### TASK REQUIREMENTS
Please repeat, from the entries that follow, the lines from the one containing "[Youtube] (69, 2447)" through the one containing "Ty Caprices (705, 1176)" exactly, adding nothing.

━━ MATERIALS PROVIDED

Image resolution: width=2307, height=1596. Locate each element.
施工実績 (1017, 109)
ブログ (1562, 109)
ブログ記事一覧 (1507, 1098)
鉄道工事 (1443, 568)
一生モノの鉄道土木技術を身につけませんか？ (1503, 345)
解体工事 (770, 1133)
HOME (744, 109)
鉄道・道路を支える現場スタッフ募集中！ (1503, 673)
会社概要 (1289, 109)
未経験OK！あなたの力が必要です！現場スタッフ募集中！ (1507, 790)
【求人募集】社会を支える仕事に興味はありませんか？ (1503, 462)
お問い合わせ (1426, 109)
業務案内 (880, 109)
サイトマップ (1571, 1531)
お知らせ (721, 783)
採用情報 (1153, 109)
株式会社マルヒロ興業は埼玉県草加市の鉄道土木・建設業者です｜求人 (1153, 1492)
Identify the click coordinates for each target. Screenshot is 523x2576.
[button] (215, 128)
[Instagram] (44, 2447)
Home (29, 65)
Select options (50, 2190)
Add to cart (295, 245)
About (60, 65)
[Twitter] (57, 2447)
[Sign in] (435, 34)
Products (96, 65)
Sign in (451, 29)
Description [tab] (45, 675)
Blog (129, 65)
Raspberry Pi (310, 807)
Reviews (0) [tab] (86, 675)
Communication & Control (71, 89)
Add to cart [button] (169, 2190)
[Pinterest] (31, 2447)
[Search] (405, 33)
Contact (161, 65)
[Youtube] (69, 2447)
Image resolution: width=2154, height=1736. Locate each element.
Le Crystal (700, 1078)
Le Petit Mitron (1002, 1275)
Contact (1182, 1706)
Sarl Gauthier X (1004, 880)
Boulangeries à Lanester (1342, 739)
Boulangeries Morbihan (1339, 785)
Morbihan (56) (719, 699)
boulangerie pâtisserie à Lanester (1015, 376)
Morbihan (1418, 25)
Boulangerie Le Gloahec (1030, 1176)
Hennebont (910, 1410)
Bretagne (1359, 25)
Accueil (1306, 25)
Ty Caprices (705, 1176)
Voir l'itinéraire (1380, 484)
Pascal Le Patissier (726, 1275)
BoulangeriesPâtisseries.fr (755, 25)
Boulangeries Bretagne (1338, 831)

━━━━

### RESULT OF THIS EXERCISE
[Youtube] (69, 2447)
Image resolution: width=2154, height=1736. Locate each element.
Le Crystal (700, 1078)
Le Petit Mitron (1002, 1275)
Contact (1182, 1706)
Sarl Gauthier X (1004, 880)
Boulangeries à Lanester (1342, 739)
Boulangeries Morbihan (1339, 785)
Morbihan (56) (719, 699)
boulangerie pâtisserie à Lanester (1015, 376)
Morbihan (1418, 25)
Boulangerie Le Gloahec (1030, 1176)
Hennebont (910, 1410)
Bretagne (1359, 25)
Accueil (1306, 25)
Ty Caprices (705, 1176)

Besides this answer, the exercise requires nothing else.